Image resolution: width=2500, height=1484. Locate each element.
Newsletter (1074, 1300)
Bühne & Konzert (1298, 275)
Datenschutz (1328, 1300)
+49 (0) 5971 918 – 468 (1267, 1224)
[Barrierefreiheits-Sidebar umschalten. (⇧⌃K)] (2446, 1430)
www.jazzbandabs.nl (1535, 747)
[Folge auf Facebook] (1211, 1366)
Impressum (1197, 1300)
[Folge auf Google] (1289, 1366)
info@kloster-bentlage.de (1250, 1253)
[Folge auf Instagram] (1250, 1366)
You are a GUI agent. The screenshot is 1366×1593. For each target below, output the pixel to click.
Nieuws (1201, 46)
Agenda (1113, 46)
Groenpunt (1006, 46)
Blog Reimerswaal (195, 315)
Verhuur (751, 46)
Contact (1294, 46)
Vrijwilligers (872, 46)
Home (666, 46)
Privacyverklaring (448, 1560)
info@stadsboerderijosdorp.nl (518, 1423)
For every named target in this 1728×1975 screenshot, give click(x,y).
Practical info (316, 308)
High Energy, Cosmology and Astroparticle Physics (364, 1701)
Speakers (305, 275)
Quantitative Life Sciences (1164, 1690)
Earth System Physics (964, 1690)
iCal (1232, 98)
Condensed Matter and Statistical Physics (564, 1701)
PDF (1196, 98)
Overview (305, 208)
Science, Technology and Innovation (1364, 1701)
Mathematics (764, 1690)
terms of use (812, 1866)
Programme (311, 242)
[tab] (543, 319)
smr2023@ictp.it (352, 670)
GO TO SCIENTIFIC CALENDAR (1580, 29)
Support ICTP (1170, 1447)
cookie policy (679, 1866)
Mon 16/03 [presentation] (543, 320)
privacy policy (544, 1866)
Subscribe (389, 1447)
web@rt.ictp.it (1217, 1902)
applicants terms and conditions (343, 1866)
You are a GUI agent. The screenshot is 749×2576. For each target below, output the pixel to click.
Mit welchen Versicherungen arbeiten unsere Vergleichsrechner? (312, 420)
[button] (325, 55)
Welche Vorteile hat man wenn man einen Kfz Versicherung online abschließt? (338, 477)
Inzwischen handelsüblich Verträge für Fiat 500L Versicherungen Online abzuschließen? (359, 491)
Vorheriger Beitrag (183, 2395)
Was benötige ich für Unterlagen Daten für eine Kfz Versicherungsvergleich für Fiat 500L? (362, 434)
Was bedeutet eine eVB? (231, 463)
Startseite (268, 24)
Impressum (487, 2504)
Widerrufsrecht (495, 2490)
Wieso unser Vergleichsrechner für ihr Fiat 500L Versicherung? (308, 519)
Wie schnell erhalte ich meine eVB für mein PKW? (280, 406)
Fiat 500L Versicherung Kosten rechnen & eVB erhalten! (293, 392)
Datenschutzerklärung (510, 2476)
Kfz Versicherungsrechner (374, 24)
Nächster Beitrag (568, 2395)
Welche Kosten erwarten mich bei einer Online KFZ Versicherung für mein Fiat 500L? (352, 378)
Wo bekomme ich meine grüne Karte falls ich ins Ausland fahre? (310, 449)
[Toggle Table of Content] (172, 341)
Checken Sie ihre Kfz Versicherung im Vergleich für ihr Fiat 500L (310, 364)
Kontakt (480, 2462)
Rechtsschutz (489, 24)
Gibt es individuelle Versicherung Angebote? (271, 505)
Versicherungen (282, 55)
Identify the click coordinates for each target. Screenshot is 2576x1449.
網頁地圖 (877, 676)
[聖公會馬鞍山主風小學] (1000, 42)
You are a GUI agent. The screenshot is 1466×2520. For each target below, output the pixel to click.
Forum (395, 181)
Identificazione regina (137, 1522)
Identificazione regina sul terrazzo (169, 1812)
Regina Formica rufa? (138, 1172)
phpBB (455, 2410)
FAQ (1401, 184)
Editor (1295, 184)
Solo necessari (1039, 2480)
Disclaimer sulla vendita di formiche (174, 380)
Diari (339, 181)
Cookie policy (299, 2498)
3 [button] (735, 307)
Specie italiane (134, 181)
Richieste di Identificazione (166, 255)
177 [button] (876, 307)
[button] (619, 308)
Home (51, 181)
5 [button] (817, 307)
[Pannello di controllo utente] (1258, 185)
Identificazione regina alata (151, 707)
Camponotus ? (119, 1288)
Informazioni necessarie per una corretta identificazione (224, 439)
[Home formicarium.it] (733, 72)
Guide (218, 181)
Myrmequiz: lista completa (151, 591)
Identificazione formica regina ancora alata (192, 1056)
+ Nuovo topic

# Directions
In the listing above, find every line with the word "Kosten" and copy it.

# Final answer
Fiat 500L Versicherung Kosten rechnen & eVB erhalten! (293, 392)
Welche Kosten erwarten mich bei einer Online KFZ Versicherung für mein Fiat 500L? (352, 378)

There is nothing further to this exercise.